- Location: Rădmănești (Bara), Timiș County, Romania
- Coordinates: 45°57′33″N 21°52′39″E﻿ / ﻿45.95917°N 21.87750°E
- Area: 4 ha (9.9 acres)
- Established: 1995, 2000

= Rădmănești fossil site =

The Rădmănești fossil site is a nationally protected area classified under IUCN Category IV (paleontological nature reserve). It is located in Timiș County (Romania), within the administrative boundaries of Bara commune. The site was discovered in 1870 by geologist and paleontologist Theodor Fuchs, who identified 52 mollusk species within the deposit. Several of these species were found to be extremely rare or even unique, leading to the site's recognition as one of the most significant paleontological deposits in the Pontic Basin.
== Location ==
The nature reserve, covering an area of 4 ha, is situated at the northern edge of Timiș County, along the border with Arad County. It lies within the administrative boundaries of Bara commune, in a location known as Piatra Rea.
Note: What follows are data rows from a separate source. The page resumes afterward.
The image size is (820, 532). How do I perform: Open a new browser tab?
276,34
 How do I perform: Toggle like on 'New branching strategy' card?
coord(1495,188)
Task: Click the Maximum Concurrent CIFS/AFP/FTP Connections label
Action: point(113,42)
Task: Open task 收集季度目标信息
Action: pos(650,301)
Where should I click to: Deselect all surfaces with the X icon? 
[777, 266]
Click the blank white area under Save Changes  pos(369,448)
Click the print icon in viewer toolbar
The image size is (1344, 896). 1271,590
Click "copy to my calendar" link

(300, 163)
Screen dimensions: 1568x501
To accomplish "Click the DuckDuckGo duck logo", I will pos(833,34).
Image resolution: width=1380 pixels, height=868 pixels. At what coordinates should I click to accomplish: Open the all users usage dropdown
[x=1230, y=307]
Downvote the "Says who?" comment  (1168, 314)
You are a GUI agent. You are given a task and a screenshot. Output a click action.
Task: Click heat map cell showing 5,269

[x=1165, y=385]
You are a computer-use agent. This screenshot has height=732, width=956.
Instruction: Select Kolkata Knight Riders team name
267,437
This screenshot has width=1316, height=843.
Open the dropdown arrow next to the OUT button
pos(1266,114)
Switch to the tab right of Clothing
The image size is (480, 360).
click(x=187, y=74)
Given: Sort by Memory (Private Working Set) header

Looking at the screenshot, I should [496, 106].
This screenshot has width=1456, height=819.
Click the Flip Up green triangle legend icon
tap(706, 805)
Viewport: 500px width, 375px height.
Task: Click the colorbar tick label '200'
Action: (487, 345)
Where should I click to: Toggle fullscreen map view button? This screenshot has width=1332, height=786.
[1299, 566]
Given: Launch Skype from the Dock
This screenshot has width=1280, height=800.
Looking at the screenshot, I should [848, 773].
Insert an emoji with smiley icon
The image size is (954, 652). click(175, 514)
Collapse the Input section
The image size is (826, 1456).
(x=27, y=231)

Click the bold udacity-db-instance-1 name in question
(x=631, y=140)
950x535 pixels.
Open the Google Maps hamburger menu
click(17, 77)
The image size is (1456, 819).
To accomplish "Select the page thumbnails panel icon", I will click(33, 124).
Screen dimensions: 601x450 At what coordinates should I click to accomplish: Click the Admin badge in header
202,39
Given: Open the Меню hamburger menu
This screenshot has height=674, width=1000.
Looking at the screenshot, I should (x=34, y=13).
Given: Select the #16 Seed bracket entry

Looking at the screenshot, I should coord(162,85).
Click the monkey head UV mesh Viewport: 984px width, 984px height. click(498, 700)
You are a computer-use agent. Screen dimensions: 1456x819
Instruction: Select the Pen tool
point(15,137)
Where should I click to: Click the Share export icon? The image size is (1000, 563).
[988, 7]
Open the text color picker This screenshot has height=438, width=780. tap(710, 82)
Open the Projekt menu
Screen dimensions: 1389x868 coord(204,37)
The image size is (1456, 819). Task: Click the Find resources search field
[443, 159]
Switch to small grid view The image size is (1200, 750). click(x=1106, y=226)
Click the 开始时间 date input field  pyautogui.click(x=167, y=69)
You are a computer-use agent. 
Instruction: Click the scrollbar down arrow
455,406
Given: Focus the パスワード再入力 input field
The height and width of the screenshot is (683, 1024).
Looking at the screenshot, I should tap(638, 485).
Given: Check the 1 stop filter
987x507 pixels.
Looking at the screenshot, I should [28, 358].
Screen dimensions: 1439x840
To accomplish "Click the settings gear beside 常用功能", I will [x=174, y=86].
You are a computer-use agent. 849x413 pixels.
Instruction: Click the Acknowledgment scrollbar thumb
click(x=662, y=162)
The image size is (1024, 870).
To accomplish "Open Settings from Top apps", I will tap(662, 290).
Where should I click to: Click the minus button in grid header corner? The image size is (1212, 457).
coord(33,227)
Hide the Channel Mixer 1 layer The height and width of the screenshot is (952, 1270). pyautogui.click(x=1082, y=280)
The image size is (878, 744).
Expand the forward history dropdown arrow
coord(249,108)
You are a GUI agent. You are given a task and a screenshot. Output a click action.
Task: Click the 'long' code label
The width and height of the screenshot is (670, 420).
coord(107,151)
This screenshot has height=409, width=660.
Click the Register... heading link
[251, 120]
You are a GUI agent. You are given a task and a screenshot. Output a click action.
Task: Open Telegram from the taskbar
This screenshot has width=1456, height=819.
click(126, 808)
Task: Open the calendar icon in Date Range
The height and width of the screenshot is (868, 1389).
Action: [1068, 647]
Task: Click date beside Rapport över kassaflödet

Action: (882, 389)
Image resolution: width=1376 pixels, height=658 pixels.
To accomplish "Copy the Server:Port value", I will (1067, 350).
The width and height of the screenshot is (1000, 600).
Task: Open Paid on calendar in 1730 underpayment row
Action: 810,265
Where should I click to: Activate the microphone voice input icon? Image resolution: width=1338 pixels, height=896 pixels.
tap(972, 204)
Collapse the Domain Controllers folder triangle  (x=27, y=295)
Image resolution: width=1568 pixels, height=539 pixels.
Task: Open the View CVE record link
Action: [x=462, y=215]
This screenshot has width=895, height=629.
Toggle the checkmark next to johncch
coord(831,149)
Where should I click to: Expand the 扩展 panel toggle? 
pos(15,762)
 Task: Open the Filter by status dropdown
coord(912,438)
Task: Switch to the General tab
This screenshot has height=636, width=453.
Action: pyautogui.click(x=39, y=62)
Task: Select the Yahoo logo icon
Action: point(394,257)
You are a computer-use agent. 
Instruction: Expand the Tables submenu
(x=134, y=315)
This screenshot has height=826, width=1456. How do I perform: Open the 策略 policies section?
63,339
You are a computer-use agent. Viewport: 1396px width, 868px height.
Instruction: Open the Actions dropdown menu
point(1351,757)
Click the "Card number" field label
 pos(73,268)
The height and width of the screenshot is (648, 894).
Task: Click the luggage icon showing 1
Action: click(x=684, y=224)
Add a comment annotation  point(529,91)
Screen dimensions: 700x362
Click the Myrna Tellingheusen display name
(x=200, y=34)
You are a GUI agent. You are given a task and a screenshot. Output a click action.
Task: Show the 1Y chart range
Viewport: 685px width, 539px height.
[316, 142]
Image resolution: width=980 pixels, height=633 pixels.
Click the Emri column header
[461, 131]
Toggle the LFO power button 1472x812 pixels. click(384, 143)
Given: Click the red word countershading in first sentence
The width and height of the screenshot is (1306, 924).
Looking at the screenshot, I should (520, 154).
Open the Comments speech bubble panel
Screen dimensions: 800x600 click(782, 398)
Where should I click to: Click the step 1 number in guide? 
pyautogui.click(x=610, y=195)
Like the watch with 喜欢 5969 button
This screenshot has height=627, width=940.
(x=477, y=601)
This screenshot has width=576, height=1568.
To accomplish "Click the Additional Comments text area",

The nearest town is Lugoj, located 10 km from the site.
== Description ==
The nature reserve was designated as a protected area under Law No. 5 of March 6, 2000. It encompasses a section of the Miniș Valley meadow characterized by landslides and geological outcrops, where sedimentary rock layers contain significant deposits of fossil mollusk fauna attributed to the Tertiary period. These deposits are comparable to those found at the Zăbalț fossil site in neighboring Arad County. A total of 121 fossil species, including both bivalves (lamellibranchs) and gastropods, have been documented within the site.